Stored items
■ ■ ■
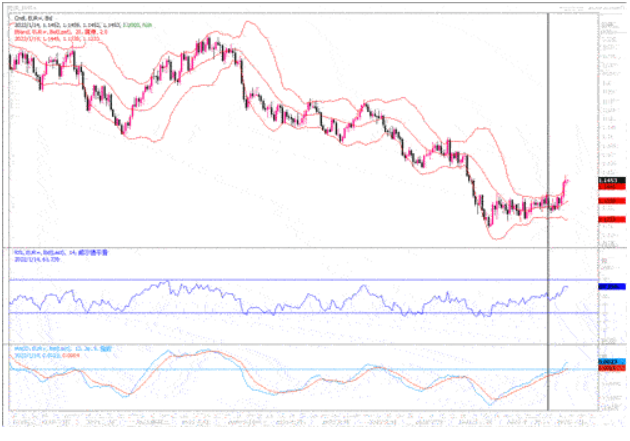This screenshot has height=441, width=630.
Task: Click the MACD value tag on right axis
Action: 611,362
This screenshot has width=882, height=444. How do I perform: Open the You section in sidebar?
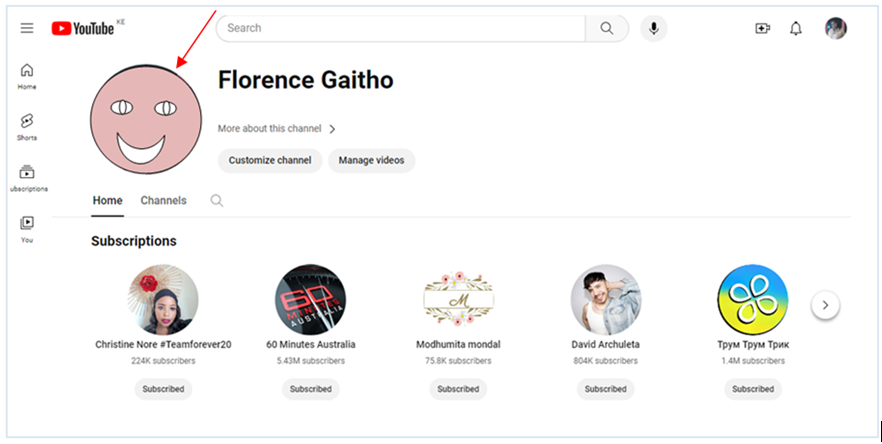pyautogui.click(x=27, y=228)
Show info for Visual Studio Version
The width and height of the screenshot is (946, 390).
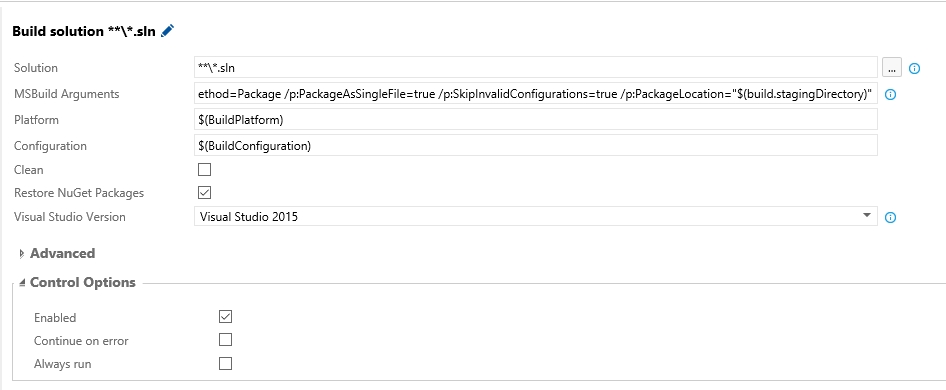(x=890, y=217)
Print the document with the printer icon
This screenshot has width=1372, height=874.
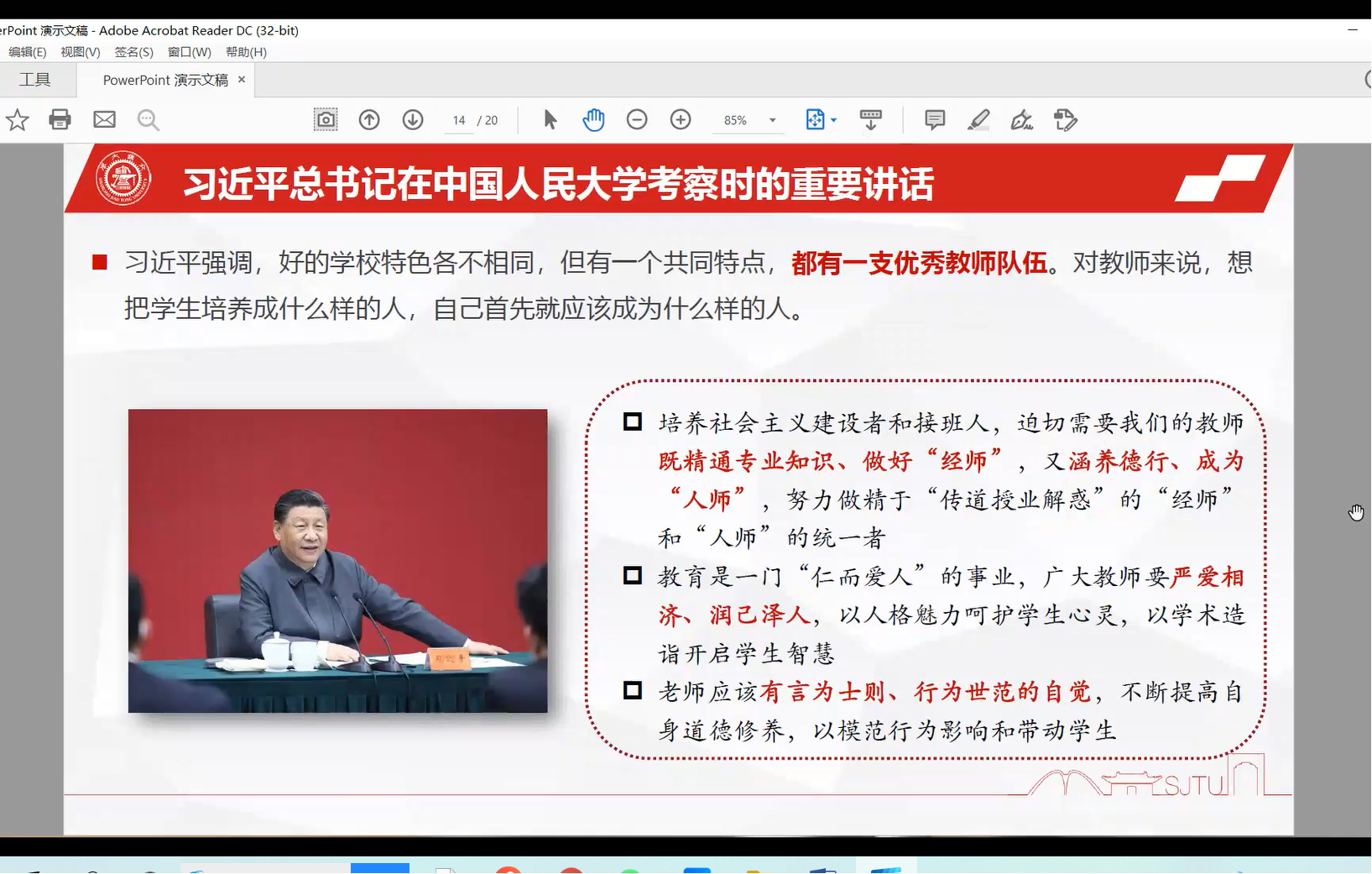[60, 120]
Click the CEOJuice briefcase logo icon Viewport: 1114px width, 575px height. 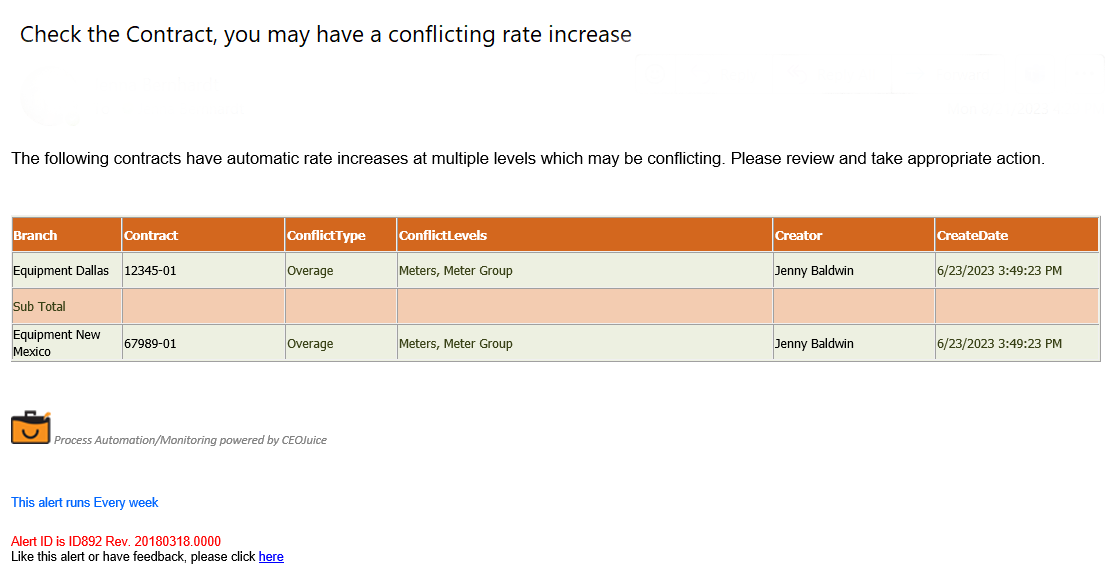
■ ■ ■
THE TASK:
Could you transcribe exactly the lines from the one with "Print the document with the printer icon" through the end of the data, both ends included, and nothing else, skipping the pictures?

WRITTEN SOLUTION:
Print the document with the printer icon
This screenshot has width=1372, height=874.
[60, 120]
Click the CEOJuice briefcase logo icon Viewport: 1114px width, 575px height. 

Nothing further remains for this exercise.